[Opening INFORMATION SUPPLIED section]
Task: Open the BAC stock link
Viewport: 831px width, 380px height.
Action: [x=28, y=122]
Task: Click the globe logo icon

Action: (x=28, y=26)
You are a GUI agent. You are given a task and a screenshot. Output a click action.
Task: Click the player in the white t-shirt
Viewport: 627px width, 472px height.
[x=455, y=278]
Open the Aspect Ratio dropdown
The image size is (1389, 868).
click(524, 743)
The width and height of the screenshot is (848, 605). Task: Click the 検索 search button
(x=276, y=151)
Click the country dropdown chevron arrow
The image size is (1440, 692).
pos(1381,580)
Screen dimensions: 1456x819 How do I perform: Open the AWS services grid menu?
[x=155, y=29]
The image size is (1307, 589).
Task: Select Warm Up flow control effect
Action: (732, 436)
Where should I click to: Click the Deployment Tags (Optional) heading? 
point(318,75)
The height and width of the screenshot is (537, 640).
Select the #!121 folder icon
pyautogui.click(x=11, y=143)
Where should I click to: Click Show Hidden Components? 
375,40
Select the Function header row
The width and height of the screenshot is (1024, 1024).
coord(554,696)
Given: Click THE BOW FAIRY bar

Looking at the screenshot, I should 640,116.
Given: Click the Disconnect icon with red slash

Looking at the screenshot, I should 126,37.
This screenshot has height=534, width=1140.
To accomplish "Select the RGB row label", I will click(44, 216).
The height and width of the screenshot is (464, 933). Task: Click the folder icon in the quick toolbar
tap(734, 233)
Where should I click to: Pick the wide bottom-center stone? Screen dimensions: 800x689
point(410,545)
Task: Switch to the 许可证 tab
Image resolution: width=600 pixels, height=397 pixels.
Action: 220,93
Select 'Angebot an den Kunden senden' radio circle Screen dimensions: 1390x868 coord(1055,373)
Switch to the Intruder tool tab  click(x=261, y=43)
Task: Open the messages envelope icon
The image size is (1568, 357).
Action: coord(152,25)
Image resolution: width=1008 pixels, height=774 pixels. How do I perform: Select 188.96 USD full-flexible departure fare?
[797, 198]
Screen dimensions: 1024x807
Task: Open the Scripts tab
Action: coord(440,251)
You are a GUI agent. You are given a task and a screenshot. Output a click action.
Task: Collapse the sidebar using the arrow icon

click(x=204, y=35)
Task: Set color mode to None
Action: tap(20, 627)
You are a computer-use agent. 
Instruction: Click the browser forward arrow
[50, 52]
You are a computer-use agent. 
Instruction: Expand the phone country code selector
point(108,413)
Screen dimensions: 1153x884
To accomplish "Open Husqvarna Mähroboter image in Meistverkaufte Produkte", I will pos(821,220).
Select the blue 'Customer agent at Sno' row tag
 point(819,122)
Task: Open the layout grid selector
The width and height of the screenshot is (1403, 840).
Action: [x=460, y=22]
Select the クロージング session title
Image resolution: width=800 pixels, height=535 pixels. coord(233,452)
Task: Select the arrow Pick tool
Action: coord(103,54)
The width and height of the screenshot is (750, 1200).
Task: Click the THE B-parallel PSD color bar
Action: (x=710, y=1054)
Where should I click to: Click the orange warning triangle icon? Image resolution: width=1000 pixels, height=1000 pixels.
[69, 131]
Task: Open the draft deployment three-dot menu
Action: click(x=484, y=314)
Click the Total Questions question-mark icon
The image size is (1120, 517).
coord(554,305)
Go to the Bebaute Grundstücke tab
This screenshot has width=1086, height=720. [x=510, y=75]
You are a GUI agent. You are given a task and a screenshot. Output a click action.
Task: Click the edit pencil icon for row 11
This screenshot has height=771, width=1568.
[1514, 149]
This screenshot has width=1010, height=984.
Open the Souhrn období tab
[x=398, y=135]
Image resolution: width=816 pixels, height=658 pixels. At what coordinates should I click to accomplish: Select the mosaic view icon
[Closing INFORMATION SUPPLIED section]
● **TASK BRIEF**:
Lines holding "accomplish": copy each one from the records above.

● **RESPONSE TO THE EXERCISE**:
To accomplish "Select the RGB row label", I will click(44, 216).
To accomplish "Open Husqvarna Mähroboter image in Meistverkaufte Produkte", I will pos(821,220).
Image resolution: width=816 pixels, height=658 pixels. At what coordinates should I click to accomplish: Select the mosaic view icon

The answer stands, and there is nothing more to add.